When a line contains the string "agent", it counts once; give the total of such lines in the entries below and nothing else.

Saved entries

=======

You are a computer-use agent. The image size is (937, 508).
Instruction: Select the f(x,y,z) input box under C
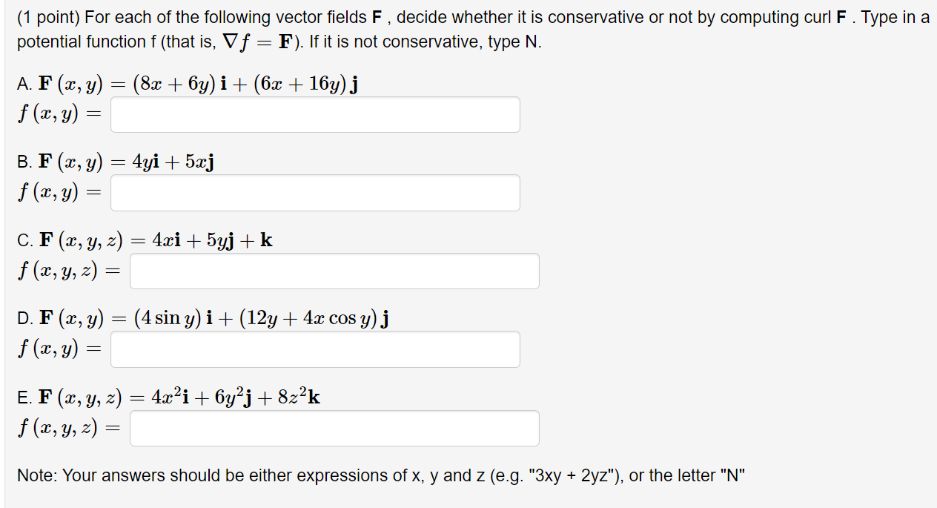click(x=334, y=271)
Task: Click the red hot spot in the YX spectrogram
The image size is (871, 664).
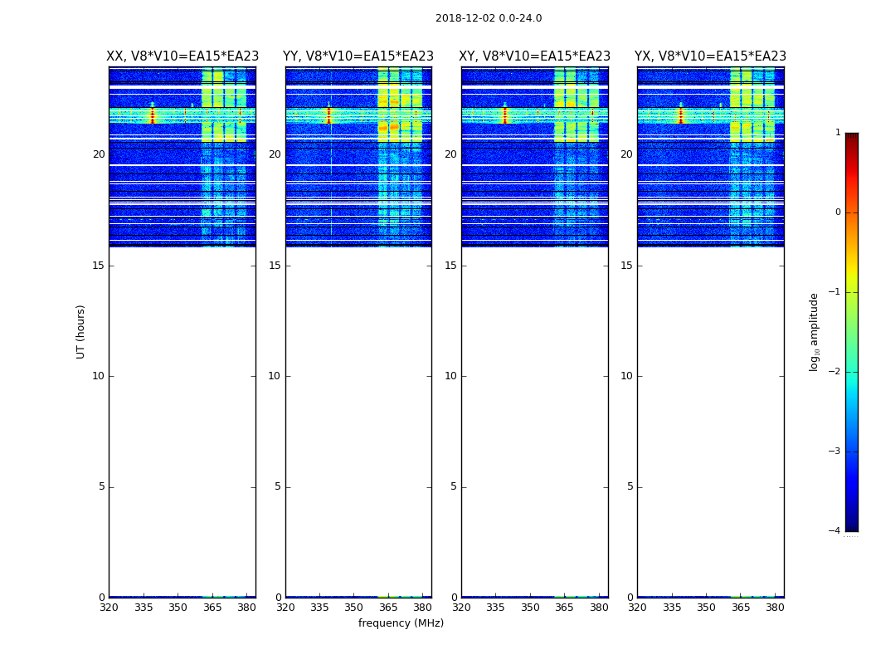Action: (x=680, y=115)
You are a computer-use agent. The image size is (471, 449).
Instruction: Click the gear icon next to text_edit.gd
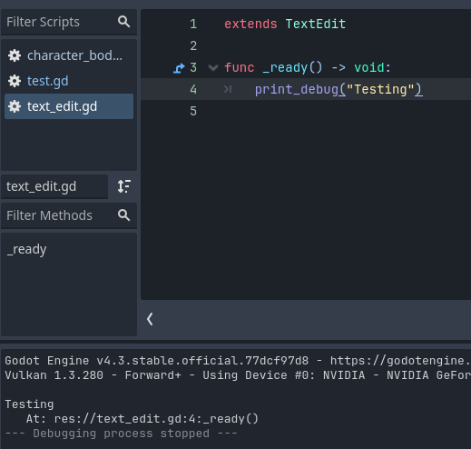(15, 106)
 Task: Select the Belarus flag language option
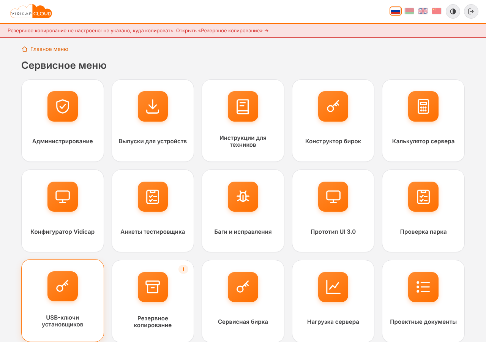(x=409, y=11)
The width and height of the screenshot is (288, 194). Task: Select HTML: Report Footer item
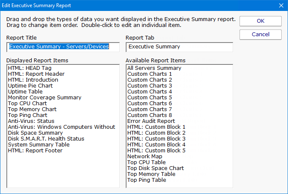[x=35, y=151]
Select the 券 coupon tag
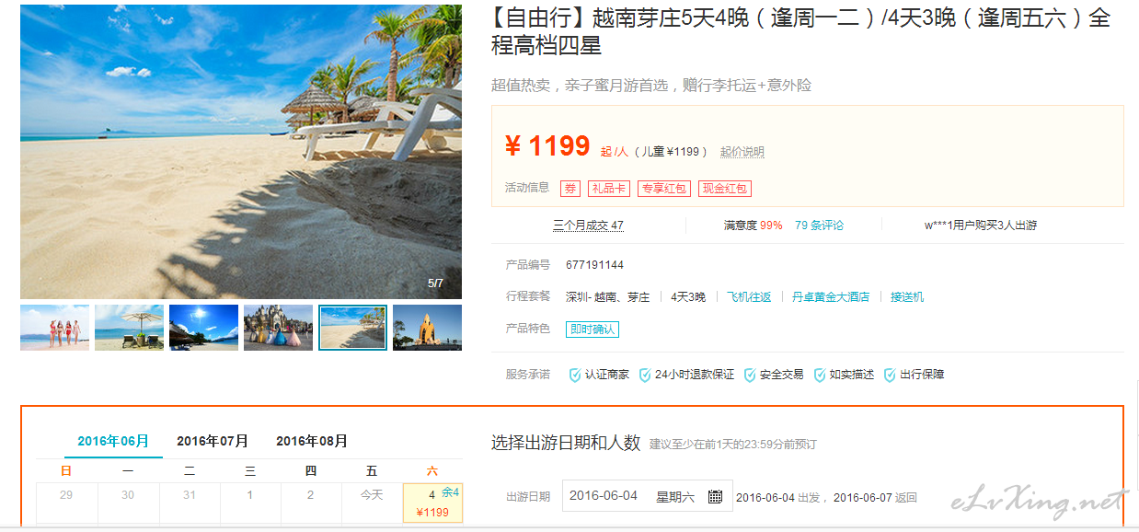Screen dimensions: 1139x532 tap(570, 188)
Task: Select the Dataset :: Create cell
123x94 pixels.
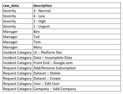Action: [x=77, y=78]
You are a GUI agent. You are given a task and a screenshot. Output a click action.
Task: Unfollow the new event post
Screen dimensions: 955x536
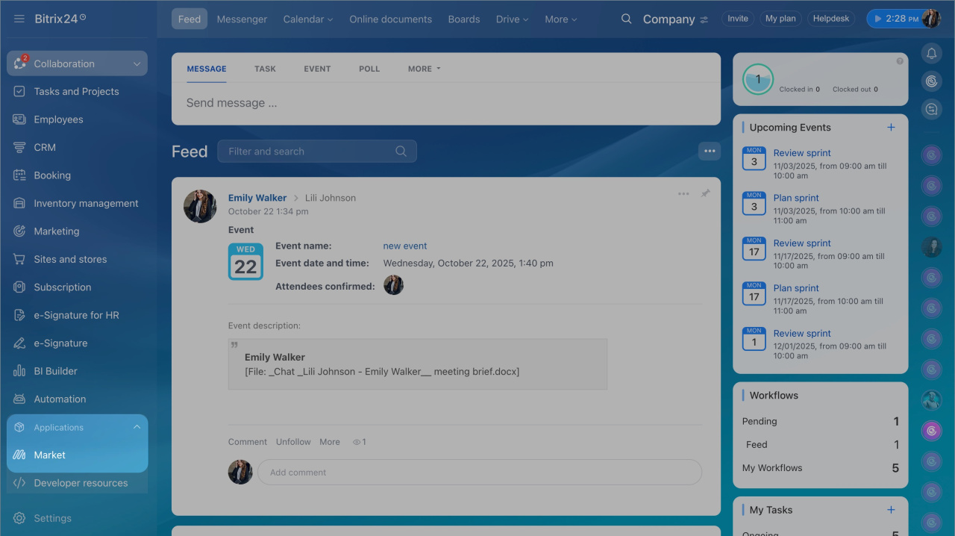(293, 442)
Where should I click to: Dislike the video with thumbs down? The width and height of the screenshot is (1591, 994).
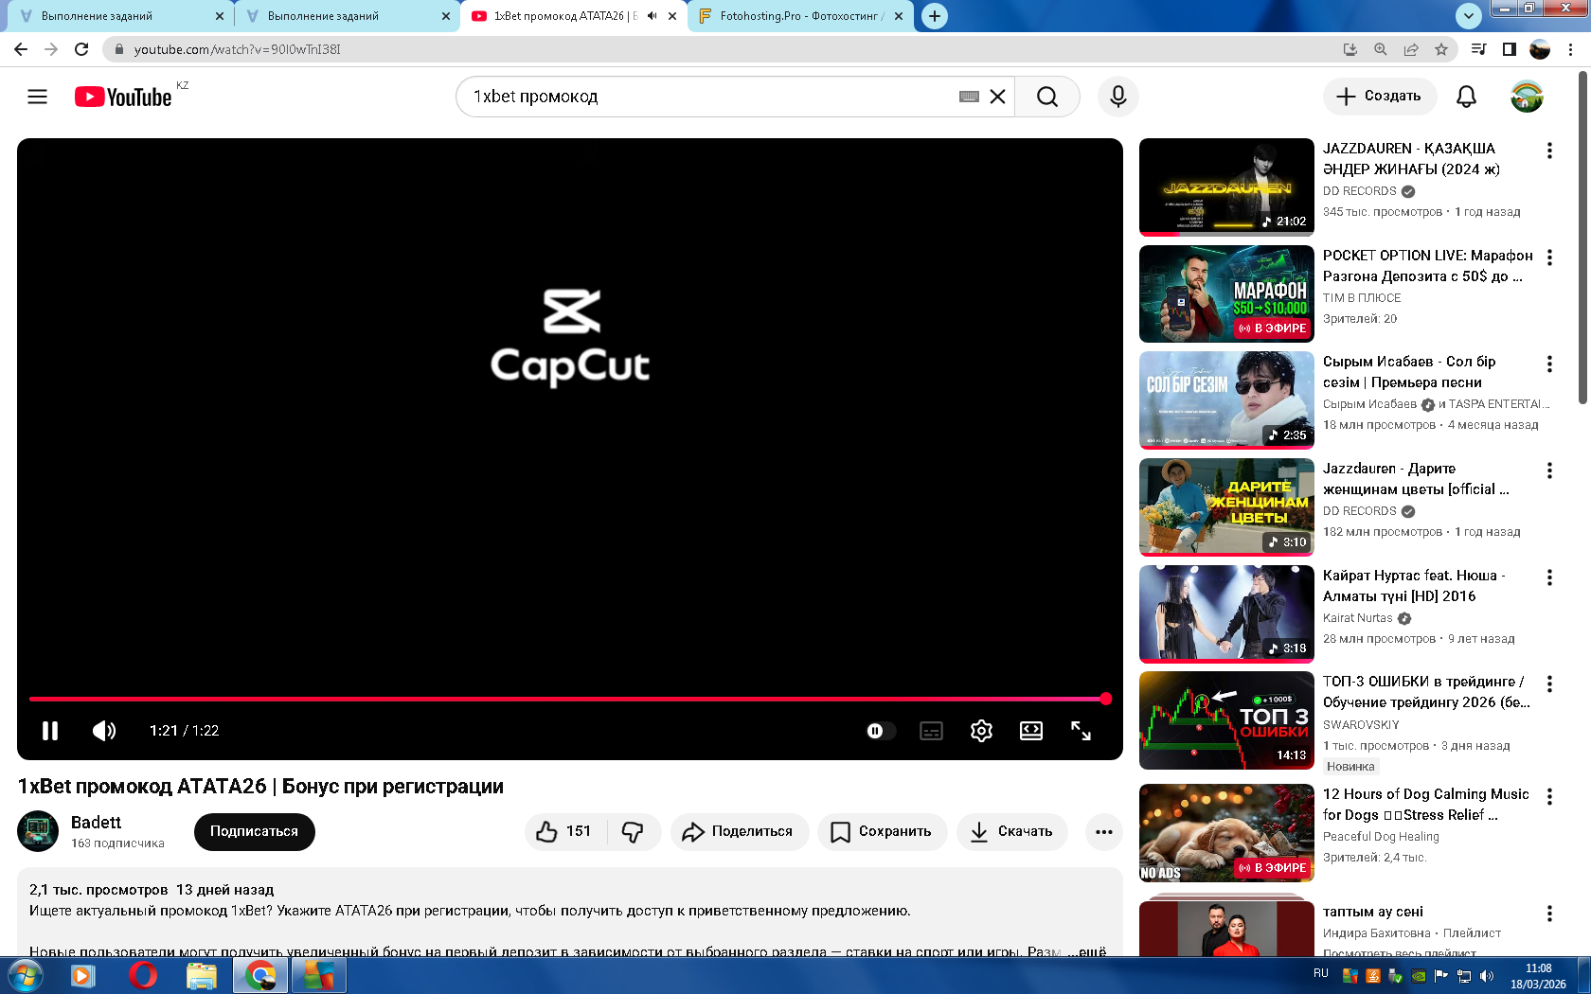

=======

■ **Task response**: 3